"The AGI bubble is bursting a little bit."
Cooling Off
OpenAI's next large language model may not be as powerful as many hoped.
Code-named Orion, the AI model is sorely underperforming behind the scenes, Bloomberg reports, showing less improvement over its predecessor than GPT-4 did over GPT-3. A similar report from The Information this week indicated that some OpenAI researchers believed that in certain areas like coding, there were no improvements at all.
And according to Bloomberg, OpenAI isn't the only AI outfit struggling with diminishing returns. Google's next iteration of its Gemini model is also falling short of internal expectations, while the timeline for Anthropic's release of its much hyped Claude 3.5 Opus is up in the air.
These industry-wide struggles may be a sign that the current paradigm of improving AI models via what's known as "scaling" is hitting a brick wall, portending potential economic woes in the future if AI models remain costly to develop without achieving significant leaps in performance towards building an artificial general intelligence.

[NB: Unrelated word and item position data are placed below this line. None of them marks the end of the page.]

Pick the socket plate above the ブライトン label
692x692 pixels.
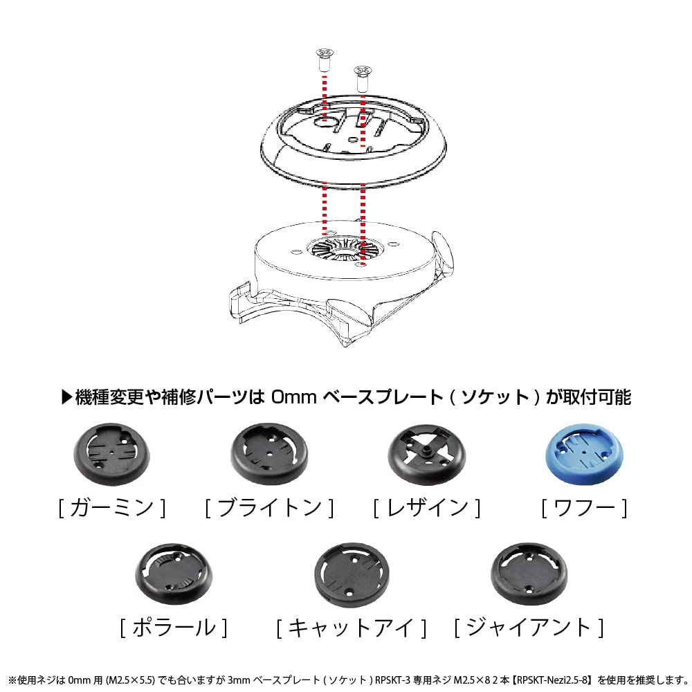(268, 454)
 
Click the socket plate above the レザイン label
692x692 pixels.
(426, 455)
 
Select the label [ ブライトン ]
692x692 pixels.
(269, 508)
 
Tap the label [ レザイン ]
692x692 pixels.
(426, 508)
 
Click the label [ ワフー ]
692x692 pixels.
(584, 508)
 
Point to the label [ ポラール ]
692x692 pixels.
(172, 628)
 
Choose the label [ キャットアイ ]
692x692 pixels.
(352, 628)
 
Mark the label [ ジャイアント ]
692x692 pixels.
(529, 628)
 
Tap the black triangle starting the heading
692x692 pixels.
(67, 397)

"The AGI bubble is bursting a little bit," Margaret Mitchell, chief ethics scientist at the AI startup Hugging Face, told Bloomberg, adding that "different training approaches" may be needed to approach anything like human levels of intelligence and versatility.
Gluttonous Tech
The ethos that has yielded gains in generative AI so far has been scaling: to make generative AI models more powerful, the primary way to achieve this is by making them bigger. That means adding more processing power — AI chips, like from Nvidia — and injecting more training data, which has largely been scraped from the web with little cost.

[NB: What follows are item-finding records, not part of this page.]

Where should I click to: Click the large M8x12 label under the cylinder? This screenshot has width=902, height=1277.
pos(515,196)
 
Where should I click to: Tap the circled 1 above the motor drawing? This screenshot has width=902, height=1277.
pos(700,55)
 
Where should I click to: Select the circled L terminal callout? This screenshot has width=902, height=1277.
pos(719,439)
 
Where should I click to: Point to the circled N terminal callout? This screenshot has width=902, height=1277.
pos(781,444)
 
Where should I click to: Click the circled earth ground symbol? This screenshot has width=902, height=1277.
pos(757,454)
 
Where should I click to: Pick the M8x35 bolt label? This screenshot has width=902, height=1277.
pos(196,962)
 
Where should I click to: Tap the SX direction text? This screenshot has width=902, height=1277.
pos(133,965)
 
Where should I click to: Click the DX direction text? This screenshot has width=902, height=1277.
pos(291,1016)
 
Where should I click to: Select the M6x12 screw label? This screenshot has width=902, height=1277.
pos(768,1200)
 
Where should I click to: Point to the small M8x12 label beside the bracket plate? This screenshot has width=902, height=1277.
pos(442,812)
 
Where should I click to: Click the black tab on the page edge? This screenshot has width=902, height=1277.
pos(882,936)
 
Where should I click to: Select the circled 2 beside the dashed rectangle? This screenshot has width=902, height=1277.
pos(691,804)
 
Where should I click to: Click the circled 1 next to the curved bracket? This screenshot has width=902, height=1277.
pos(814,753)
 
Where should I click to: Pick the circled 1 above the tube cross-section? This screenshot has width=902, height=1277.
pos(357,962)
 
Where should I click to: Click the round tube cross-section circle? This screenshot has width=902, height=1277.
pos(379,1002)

But as these models get larger and more powerful, they also get hungrier. All that energy isn't cheap — Microsoft is looking to reboot entire nuclear power plants to support its AI data centers, for example — and free training data is drying up. To obtain new brain food for their AIs, tech companies are using synthetic, computer -generated data. Yet, they still "struggle to get unique, high-quality datasets without human guidance, especially when it comes to language," Lila Tretikov, head of AI strategy at New Enterprise associates, told Bloomberg.
And so, to give an idea of all those expenses: in a podcast episode quoted by Bloomberg, Anthropic CEO Dario Amodei said that a cutting-edge AI model currently costs around $100 million to build, and estimated that by 2027, they could cost well over $10 billion apiece.
Best Days Behind
This year, Anthropic updated its Claude models, but notably snubbed Opus, while references to a near-future release date for it have been scrubbed from its website. Like with OpenAI, researchers at the company reportedly observed only marginal improvements with Opus considering its size and how much it cost to build and run, according to a Bloomberg source.

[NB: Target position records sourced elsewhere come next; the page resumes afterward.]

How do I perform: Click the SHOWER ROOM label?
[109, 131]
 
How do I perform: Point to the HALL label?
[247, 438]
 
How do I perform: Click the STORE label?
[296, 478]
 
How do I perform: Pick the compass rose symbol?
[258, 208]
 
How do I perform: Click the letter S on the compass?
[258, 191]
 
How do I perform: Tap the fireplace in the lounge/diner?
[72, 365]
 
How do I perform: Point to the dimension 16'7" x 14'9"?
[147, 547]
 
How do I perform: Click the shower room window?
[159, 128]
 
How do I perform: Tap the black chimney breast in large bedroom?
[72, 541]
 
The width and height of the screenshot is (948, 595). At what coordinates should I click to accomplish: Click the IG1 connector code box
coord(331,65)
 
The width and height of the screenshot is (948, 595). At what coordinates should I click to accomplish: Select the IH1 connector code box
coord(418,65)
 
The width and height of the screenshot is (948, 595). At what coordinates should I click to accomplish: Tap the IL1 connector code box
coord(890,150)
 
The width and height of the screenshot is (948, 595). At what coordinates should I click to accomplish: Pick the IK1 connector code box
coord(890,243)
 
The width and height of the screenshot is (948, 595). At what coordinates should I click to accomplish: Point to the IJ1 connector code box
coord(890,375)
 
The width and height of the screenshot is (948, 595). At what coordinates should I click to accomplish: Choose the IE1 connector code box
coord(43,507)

Similarly, Google's Gemini software is falling short of its goals, per Bloomberg, and the company has released few major improvements to its large language model in the meantime.
These aren't insurmountable challenges, to be clear. But it's increasingly sounding like the AI industry may not enjoy the same pace of advancements as it has in the past decade.
"We got very excited for a brief period of very fast progress," Noah Giansiracusa, an associate professor of mathematics at Bentley University in Massachusetts, told Bloomberg. "That just wasn't sustainable."